(RECORDED DATA Opens)

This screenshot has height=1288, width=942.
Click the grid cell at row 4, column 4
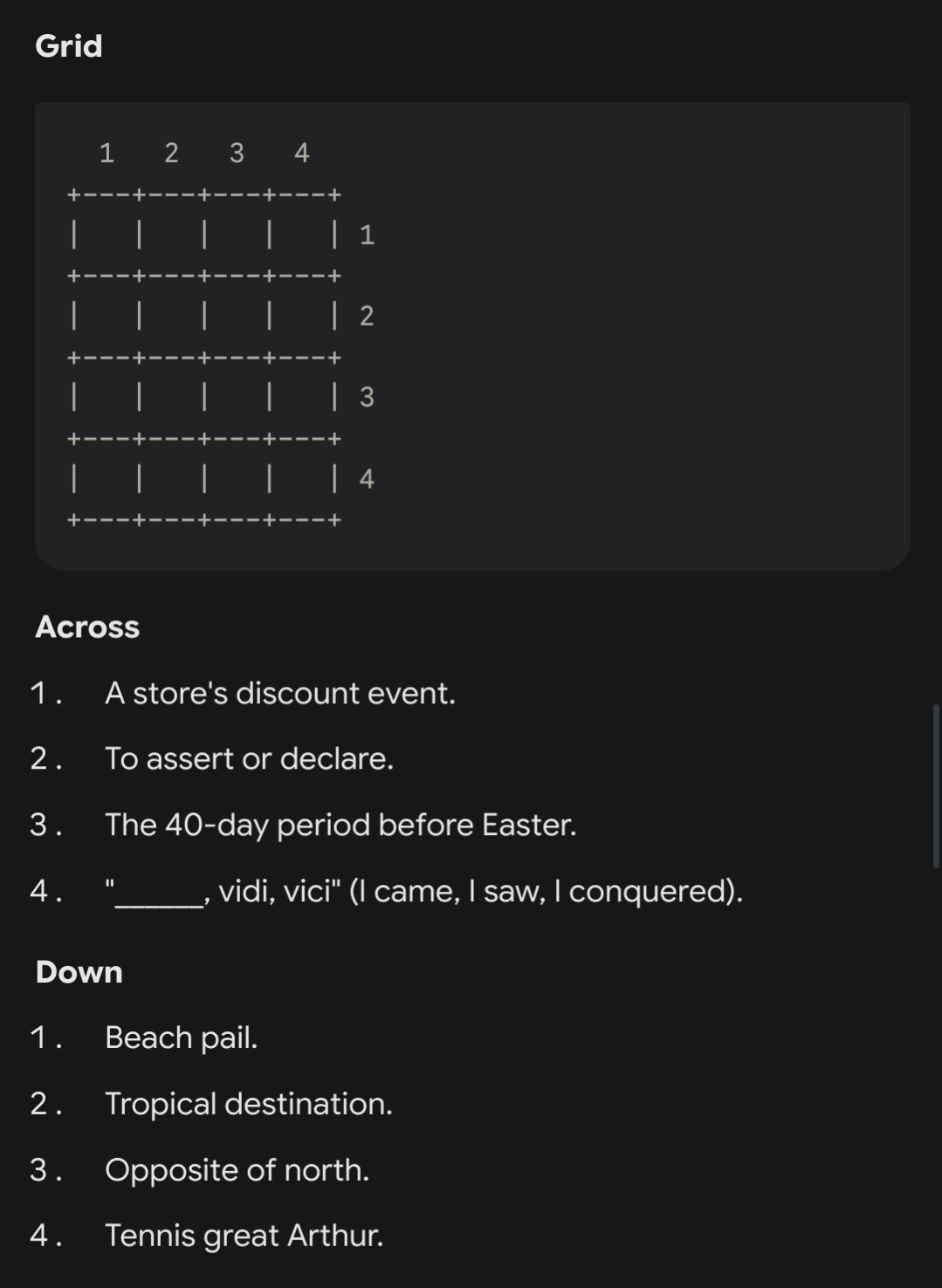[302, 479]
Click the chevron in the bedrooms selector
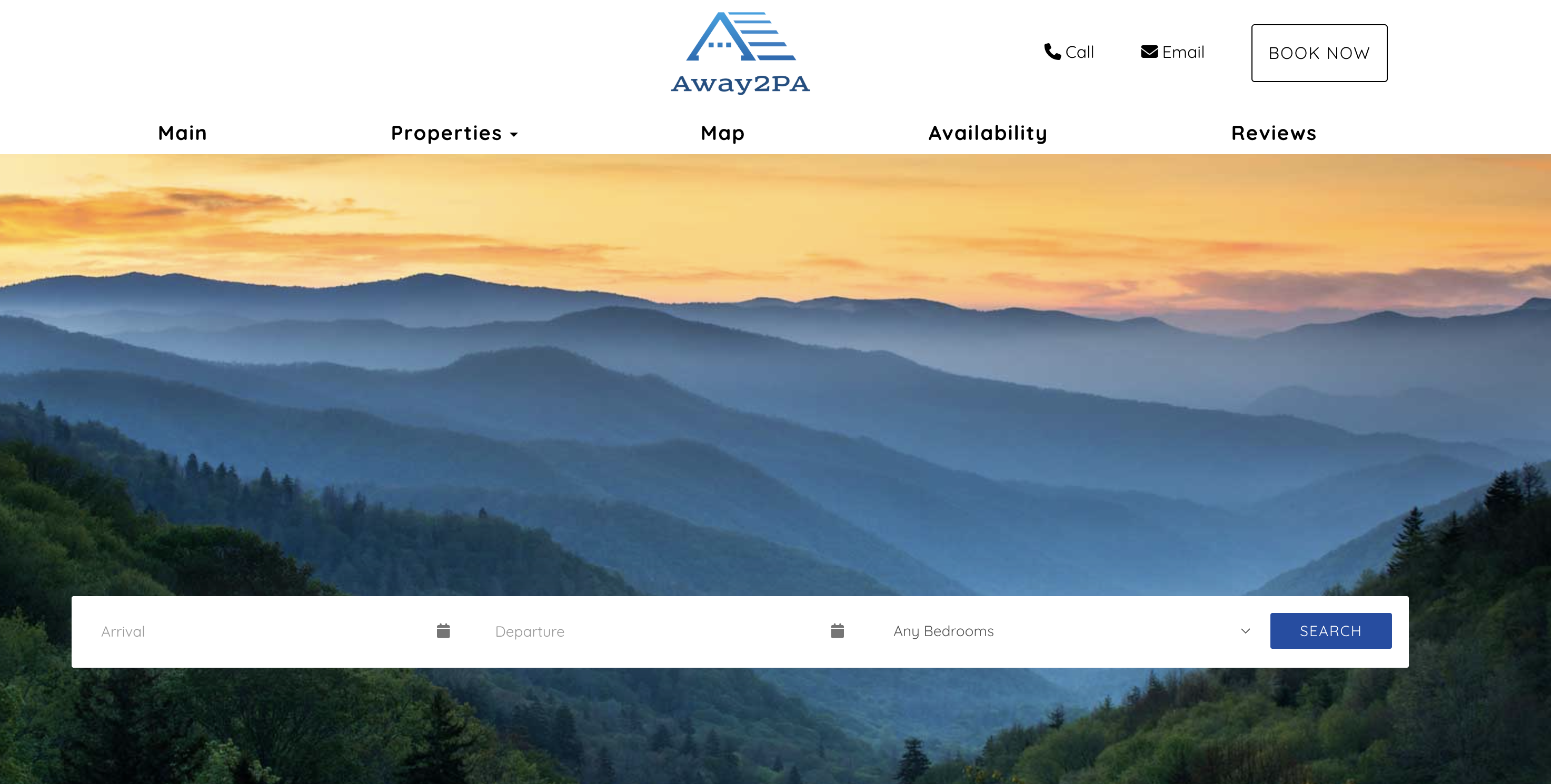This screenshot has height=784, width=1551. coord(1245,631)
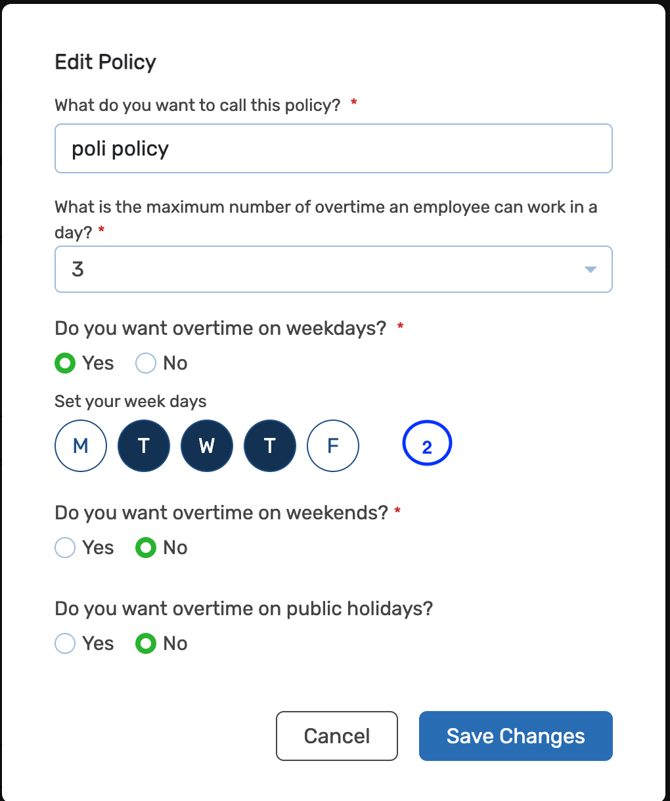Click the Cancel button
Viewport: 670px width, 801px height.
(337, 736)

(RECORDED DATA Closes)

▶ [TASK BRIEF]:
Repeat the records in full, exactly as they appear, but with the pictures removed.

▶ [EXERCISE SOLUTION]:
This screenshot has height=1288, width=942.
Click the grid cell at row 4, column 4
[302, 479]
Click the chevron in the bedrooms selector
This screenshot has height=784, width=1551. coord(1245,631)
Click the Cancel button
Viewport: 670px width, 801px height.
(337, 736)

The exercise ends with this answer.